Experimental work led by physicists at Queens College, City University of New York (CUNY; Flushing, NY) in collaboration with City College of CUNY (New York, NY) combined with theoretical work from Purdue University (West Lafayette, IN) and the University of Alberta (Edmonton, AL, Canada) has uncovered a new method to manipulate light by borrowing an idea from the field of mathematical topology.1 The researchers have created an artificial material that can transform itself from a regular dielectric (a substance like glass or plastic that does not conduct electricity) to a medium that behaves like metal (reflects) in one direction and like a dielectric (transmits) in the other.

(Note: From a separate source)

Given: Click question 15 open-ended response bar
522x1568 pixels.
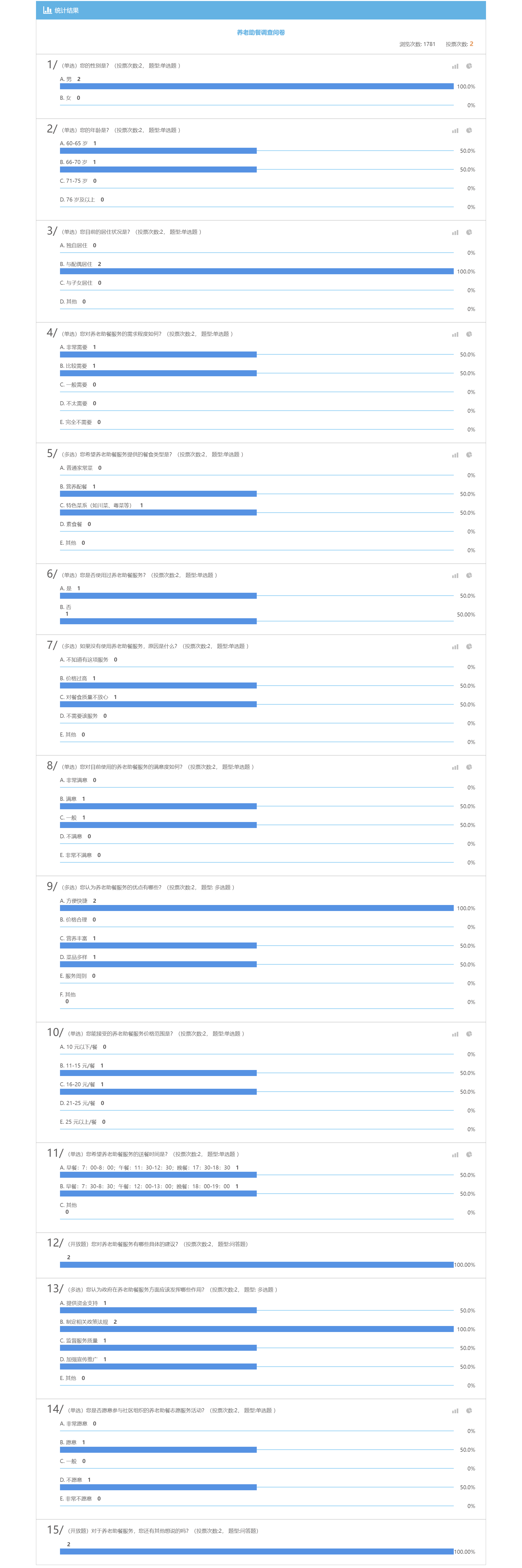Looking at the screenshot, I should [x=257, y=1552].
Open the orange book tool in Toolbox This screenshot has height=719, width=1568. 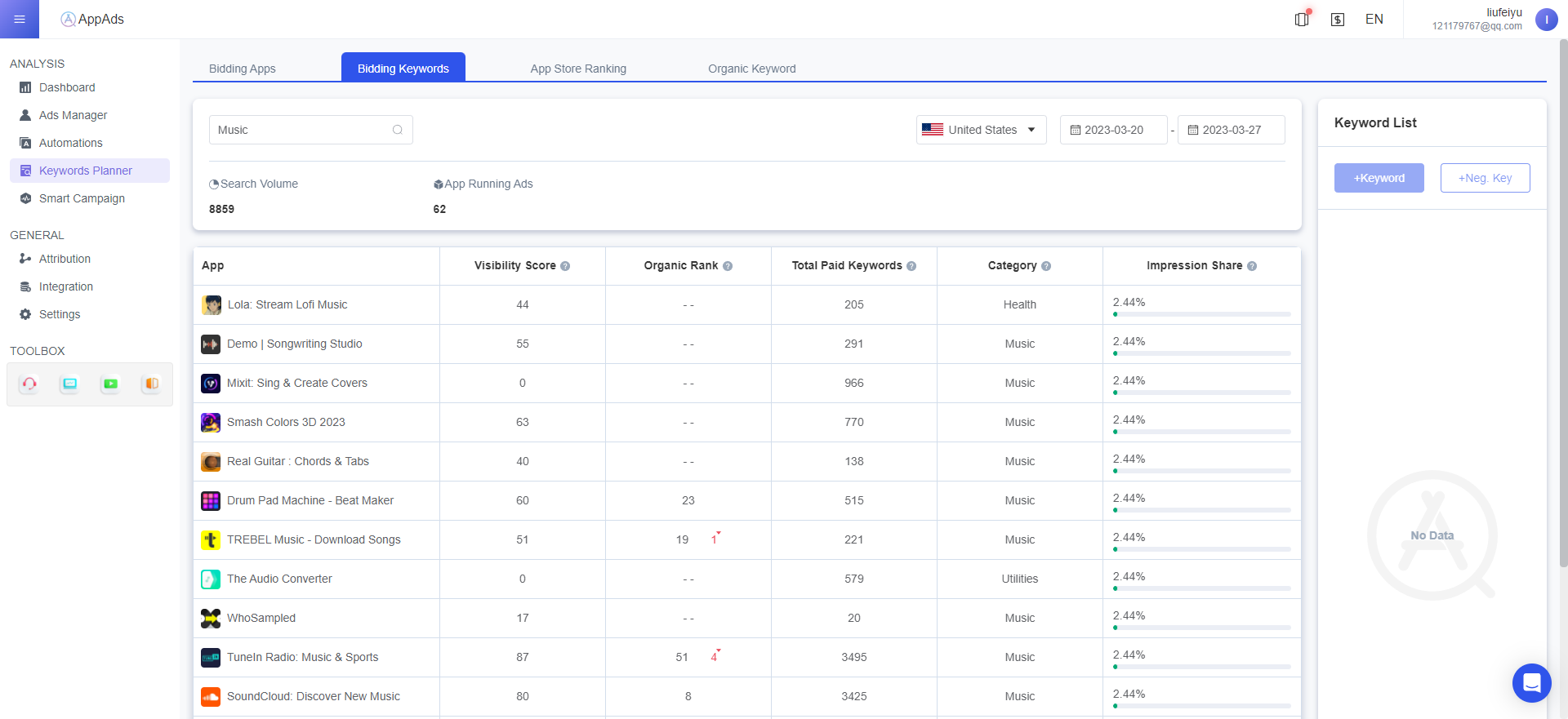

Optical properties of this artificial material can be mapped onto a topological transformation of an ellipsoidal surface into a hyperboloid. The topological transition from such a bound (elliptic) to an unbound (hyperbolic) surface manifests itself in the real world as a dramatic increase in the light intensity inside the material and increased rates of spontaneous emission of emitters positioned near the metamaterial. Altering the topology of the iso-frequency surface provides a fundamentally new route to manipulating light-matter interactions, with demonstrated modification of the light emission for a nanoparticle placed in the vicinity of the artificial material. Such media could find applications in solar cells, light-emitting diodes (LEDs), ultrasensitive sensors, and for quantum computers.
REFERENCE
1. H.N.S. Krishnamoorthy et al., Science, 336, 6078, 205–209 (Apr. 13, 2012).